Member of the Legislative Assembly of the Northwest Territories
- In office December 6, 1999 – March 26, 2011
- Preceded by: first member
- Succeeded by: Daryl Dolynny
- Constituency: Range Lake

Personal details
- Born: 1964 (age 61–62) South Korea
- Party: Conservative Party of Canada (Federal) Independent Conservative (Provincial)

= Sandy Lee =

Canadian politician

Sandy Lee (born 1964) is a South Korean-born-Canadian lawyer and politician, who was a member of the Legislative Assembly of the Northwest Territories from 1999 to 2011.

==Political career==

===Territorial assembly===
Lee was elected to the legislature for the first time in the 1999 Northwest Territories general election, defeating future MLA Dave Ramsay and four other candidates. She was re-elected to her second term in office in the 2003 Northwest Territories general election, winning 80.56 per cent of the vote with a landslide. She won her third election in the 2007 Northwest Territories general election with 72.59 per cent of votes. Lee was elected to the cabinet by the members of the assembly in November 2007 as per the consensus system of government; Lee was the Minister for Health and Social Services, Status of Women and Persons with Disabilities. She was also given the portfolio of Minister of Municipal and Community Affairs when MLA Norman Yakeleya resigned until a new minister was appointed.

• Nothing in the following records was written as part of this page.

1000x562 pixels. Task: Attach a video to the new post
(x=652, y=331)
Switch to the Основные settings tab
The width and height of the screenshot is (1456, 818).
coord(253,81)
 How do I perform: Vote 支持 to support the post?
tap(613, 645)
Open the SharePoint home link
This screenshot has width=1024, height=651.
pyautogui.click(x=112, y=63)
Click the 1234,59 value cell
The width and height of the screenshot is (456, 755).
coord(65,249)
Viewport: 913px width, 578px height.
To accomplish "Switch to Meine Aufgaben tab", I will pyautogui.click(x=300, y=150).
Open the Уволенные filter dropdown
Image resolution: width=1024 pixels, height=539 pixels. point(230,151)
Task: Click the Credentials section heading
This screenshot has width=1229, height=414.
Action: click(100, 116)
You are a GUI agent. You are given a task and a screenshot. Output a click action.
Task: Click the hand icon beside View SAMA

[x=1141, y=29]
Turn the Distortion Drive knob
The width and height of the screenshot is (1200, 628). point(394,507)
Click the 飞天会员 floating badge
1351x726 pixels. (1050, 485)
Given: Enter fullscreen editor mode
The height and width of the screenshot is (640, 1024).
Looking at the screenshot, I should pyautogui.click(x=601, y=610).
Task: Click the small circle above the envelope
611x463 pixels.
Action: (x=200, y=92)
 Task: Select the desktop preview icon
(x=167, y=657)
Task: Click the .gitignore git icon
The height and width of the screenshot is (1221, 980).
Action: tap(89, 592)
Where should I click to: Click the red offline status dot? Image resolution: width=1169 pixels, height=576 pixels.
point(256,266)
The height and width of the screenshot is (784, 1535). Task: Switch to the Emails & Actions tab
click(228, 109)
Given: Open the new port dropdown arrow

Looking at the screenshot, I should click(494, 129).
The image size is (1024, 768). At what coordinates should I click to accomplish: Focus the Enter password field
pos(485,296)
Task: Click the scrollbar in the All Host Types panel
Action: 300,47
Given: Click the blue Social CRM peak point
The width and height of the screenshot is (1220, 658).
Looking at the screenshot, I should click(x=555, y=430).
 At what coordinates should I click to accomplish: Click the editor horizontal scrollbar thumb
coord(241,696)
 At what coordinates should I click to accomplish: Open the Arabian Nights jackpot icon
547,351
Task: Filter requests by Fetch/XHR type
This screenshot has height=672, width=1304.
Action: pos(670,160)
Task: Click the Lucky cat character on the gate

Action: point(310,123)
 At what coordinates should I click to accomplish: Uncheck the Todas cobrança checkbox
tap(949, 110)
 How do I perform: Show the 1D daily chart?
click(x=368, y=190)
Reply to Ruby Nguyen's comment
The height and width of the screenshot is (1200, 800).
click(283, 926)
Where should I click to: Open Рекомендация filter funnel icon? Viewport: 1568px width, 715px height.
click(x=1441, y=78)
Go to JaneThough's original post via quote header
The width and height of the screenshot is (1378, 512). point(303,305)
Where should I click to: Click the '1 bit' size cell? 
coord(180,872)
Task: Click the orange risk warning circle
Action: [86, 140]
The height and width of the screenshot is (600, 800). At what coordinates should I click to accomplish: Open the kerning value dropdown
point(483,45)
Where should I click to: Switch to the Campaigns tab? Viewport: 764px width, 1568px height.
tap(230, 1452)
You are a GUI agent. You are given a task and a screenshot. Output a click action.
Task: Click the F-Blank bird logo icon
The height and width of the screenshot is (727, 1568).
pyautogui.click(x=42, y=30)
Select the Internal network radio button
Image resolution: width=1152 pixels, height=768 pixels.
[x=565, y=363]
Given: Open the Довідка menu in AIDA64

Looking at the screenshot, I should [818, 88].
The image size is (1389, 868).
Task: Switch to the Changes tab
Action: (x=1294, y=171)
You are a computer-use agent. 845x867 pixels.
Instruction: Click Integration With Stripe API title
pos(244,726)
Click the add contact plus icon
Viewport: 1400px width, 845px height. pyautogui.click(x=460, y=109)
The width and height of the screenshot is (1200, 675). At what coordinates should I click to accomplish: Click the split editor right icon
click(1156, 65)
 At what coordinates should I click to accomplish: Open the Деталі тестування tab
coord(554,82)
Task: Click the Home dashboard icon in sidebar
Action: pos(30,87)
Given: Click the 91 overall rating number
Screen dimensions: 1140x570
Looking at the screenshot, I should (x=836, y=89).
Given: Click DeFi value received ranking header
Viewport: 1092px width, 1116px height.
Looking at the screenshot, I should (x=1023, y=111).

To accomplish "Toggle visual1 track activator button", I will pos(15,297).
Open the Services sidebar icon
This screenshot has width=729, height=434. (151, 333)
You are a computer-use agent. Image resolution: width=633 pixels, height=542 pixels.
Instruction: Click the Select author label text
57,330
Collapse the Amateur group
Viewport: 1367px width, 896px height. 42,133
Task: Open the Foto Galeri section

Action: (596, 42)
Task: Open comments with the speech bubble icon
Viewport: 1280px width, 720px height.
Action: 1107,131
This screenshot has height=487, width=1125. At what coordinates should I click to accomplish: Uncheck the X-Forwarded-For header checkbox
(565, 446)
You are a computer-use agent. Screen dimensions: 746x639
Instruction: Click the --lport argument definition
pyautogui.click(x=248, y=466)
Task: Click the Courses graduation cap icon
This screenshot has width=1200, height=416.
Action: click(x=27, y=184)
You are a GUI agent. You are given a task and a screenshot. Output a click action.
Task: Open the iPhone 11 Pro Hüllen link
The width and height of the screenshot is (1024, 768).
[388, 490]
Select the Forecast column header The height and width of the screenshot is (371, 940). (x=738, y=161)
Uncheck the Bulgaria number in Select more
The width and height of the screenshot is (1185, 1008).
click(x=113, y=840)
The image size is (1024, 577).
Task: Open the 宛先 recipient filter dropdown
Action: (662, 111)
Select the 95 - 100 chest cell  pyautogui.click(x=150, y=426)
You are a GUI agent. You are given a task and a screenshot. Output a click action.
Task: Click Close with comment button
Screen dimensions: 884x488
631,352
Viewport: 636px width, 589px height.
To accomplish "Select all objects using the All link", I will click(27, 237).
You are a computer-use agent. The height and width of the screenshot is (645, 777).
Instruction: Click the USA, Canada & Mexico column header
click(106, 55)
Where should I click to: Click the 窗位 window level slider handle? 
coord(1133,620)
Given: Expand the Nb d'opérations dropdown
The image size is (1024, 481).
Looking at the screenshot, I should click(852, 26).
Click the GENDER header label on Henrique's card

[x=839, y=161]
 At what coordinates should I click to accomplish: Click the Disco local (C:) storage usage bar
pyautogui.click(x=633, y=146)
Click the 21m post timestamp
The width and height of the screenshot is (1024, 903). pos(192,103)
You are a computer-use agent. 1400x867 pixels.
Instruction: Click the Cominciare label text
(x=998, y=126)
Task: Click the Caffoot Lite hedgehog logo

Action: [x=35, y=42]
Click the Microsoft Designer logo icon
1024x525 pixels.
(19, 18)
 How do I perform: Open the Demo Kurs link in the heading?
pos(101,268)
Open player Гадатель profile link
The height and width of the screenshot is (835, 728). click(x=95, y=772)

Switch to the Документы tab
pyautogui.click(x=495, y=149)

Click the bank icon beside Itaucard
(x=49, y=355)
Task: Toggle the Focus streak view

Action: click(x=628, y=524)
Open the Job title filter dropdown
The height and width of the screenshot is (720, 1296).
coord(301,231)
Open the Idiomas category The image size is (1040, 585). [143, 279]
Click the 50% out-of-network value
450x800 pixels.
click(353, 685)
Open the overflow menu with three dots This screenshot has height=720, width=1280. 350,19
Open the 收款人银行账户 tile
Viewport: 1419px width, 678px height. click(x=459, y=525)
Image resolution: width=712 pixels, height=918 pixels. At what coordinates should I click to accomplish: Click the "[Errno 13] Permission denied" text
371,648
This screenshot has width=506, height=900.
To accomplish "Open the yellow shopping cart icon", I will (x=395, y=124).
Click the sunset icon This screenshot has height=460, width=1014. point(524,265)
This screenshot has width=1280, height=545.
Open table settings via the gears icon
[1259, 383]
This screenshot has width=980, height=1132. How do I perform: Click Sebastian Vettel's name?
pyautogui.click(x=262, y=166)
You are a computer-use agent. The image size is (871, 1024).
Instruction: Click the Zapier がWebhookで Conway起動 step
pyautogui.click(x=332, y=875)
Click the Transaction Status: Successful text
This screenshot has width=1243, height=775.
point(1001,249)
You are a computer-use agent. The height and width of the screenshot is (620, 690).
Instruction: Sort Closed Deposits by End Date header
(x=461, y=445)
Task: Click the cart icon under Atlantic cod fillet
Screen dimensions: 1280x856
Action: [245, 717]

===2011 federal election===
On March 26, 2011, Lee, a former Liberal Party of Canada member, resigned as MLA and minister so she could run for the Conservatives in the Western Arctic (now the Northwest Territories electoral district) in the 2011 federal election.

Lee was appointed to run by the headquarters of the Conservative Party in Ottawa but faced opposition from some Western Arctic Conservative Association members. There was an attempt to add former MLA John Pollard

She did not win election to the House of Commons of Canada, losing to incumbent MP Dennis Bevington.

In 2015, she was appointed Director of Northern Affairs NWT by the government of then prime minister, Stephen Harper.